[Available data]:

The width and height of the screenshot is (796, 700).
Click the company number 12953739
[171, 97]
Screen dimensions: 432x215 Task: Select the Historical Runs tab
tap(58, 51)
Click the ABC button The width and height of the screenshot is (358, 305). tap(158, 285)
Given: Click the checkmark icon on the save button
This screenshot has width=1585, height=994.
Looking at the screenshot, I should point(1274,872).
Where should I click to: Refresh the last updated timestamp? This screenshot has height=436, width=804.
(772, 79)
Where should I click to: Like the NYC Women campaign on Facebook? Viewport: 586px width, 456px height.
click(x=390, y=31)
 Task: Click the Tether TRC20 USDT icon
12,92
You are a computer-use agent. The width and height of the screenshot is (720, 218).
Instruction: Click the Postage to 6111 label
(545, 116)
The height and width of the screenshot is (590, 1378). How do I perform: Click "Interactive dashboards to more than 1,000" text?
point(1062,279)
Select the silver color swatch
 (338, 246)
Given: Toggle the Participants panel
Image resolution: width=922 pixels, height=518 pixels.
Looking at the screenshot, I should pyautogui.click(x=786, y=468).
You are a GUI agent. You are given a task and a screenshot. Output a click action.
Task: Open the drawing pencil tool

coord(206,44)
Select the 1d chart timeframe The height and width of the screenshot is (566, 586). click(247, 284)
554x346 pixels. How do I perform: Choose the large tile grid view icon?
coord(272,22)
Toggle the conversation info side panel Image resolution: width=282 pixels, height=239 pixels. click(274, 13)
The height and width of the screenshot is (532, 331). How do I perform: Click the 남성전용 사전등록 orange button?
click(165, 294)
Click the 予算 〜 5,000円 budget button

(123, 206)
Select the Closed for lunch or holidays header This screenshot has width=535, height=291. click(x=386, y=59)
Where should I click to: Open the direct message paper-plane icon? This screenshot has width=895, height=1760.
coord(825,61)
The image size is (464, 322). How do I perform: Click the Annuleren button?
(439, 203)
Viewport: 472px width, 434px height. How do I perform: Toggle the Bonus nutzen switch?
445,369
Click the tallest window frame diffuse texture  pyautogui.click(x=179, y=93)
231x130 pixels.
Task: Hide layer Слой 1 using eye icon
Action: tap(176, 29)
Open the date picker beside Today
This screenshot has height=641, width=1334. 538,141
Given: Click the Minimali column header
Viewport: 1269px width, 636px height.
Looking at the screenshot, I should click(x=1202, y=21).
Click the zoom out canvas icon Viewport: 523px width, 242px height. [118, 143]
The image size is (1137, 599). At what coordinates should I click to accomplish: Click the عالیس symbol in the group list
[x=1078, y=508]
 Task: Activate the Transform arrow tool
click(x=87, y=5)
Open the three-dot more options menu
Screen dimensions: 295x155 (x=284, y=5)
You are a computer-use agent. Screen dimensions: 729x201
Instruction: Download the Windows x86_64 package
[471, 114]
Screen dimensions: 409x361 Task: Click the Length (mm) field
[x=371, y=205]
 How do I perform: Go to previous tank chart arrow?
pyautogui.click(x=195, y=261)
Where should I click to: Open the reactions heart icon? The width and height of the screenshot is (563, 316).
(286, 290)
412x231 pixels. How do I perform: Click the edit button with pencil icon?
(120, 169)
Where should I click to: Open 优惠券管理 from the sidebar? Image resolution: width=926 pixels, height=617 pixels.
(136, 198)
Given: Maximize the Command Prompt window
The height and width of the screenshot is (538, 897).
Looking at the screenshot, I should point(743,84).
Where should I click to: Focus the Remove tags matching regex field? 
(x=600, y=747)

[Exercise directions]: Find the word "agent" in the entries above. Copy every line that has it.

[Response below]:
You are a computer-use agent. The width and height of the screenshot is (720, 218).
You are a GUI agent. You are given a task and a screenshot. Output a click action.
You are a computer-use agent. Screen dimensions: 729x201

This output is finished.